La Comisión Disciplinaria de la FIFA sacudió con dureza al fútbol nacional tras oficializar durísimos castigos para los futbolistas argentinos involucrados en los desmanes posteriores a la final del Mundial 2026. La Asociación del Fútbol Argentino no solo recibió un severo castigo económico de 321.000 dólares por la bandera de las Islas Malvinas y cánticos discriminatorios, sino que además sufrirá la restricción de público local para sus próximos compromisos, con un primer encuentro al 50 por ciento de su capacidad.
En el plano deportivo, Leandro Paredes se llevó la peor parte y estará diez partidos fuera de las canchas, sumado a un desembolso obligatorio de 90.000 dólares. Nahuel Molina recibió siete fechas de suspensión y una cifra idéntica en dólares por agresiones y conducta antideportiva. Por su parte, Roberto Ayala sufrió tres partidos de sanción tras propinarle una piña al español Dani Olmo, mientras que Thiago Almada deberá pagar 30.000 dólares y ausentarse durante un cotejo.
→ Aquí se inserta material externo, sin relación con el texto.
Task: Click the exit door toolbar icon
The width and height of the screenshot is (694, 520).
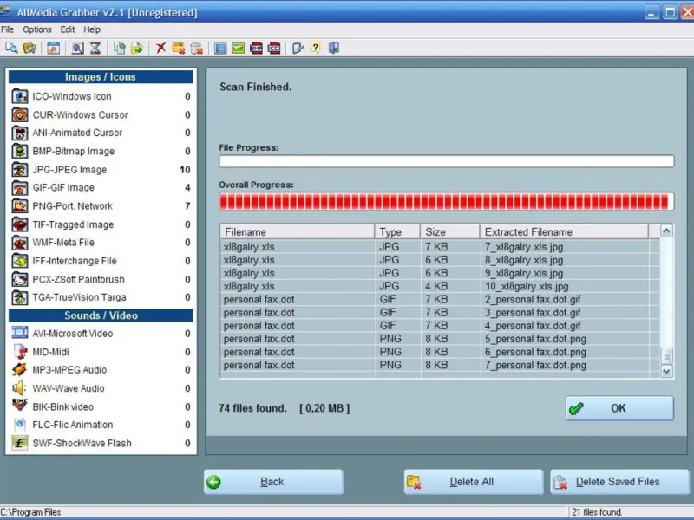Action: click(334, 49)
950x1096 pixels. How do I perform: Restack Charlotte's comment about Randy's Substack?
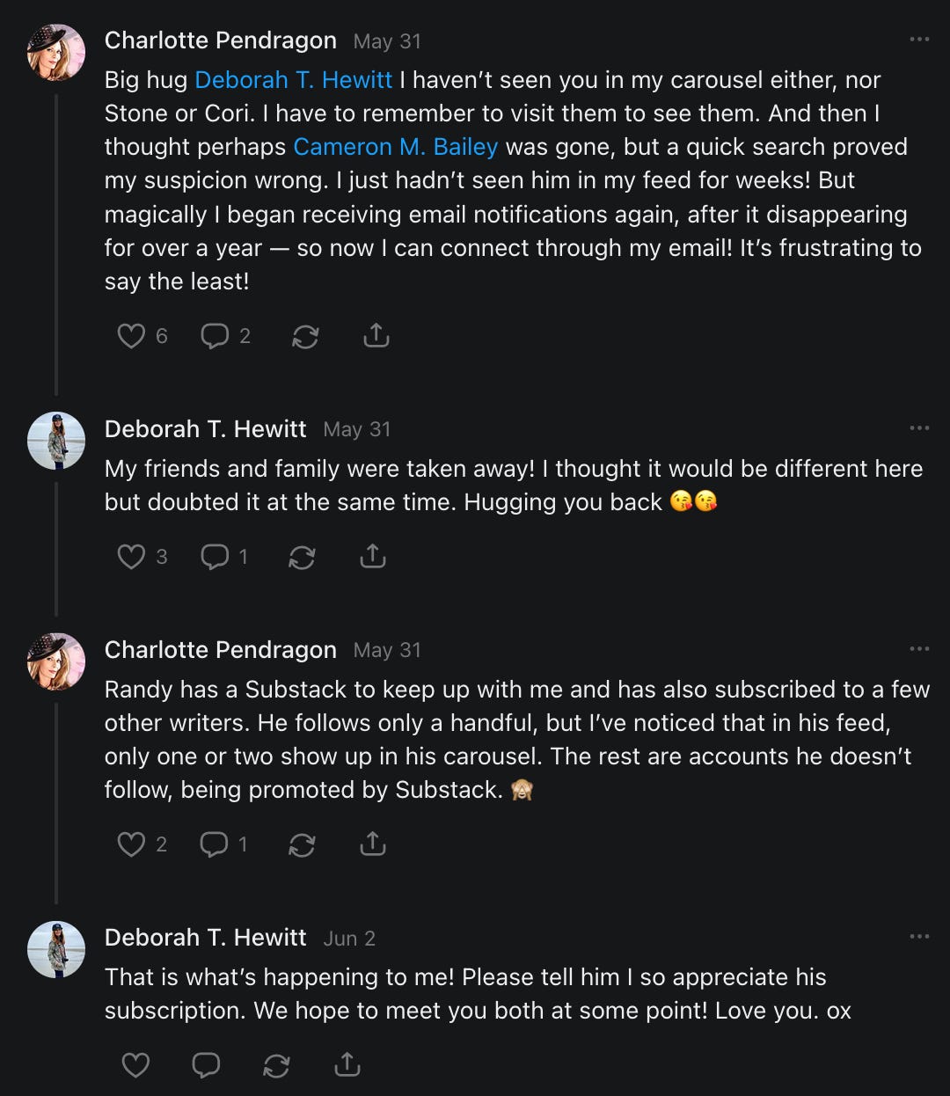pos(302,844)
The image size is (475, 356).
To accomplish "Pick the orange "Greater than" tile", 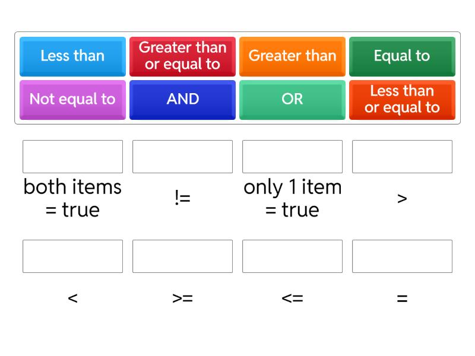I will pyautogui.click(x=292, y=56).
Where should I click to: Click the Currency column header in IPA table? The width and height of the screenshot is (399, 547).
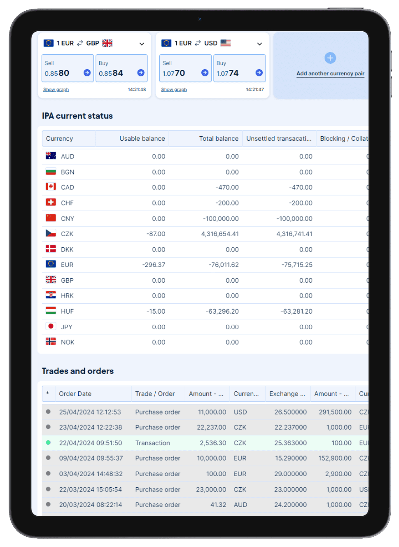click(x=60, y=139)
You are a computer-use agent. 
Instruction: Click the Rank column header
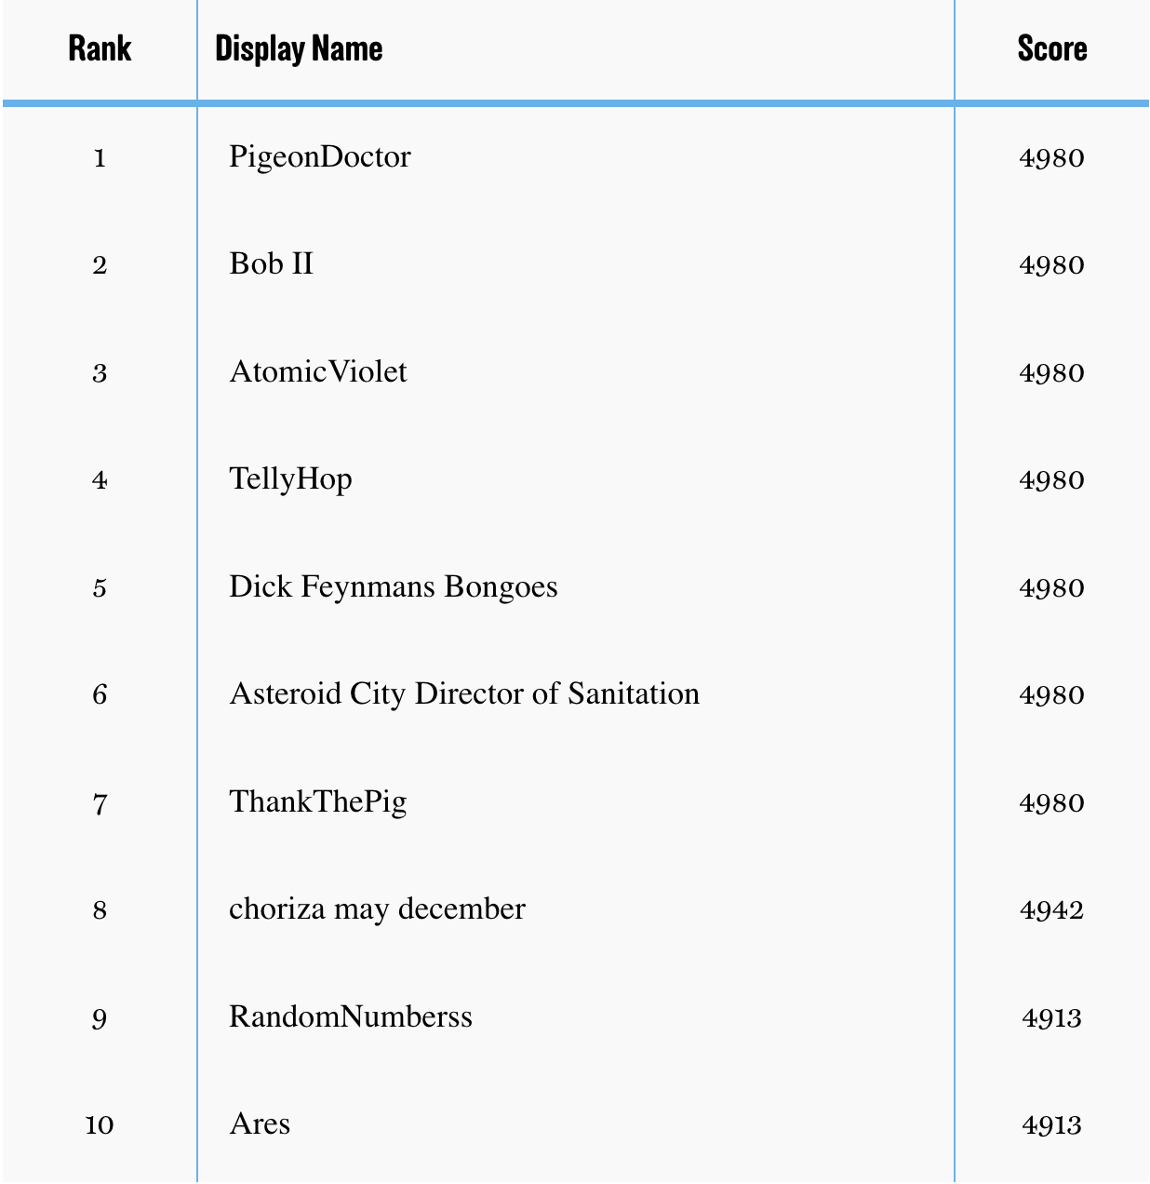point(100,48)
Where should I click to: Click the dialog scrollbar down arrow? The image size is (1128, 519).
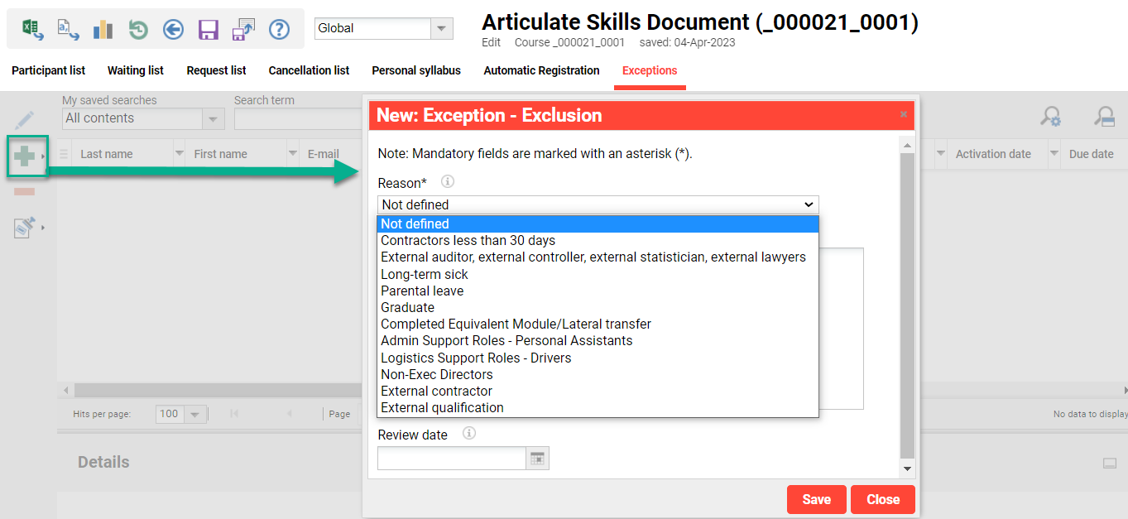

Frente al contundente fallo internacional, la AFA activó de inmediato su estrategia defensiva bajo la conducción del gerente de Legales, Andrés “Patón” Urich. La entidad madre del fútbol local recurrirá en primera instancia al Comité de Apelaciones de la FIFA buscando reducir los castigos de los hombres dirigidos por Scaloni y, en caso de un revés, no descarta ir hasta las últimas consecuencias ante el Tribunal de Arbitraje Deportivo.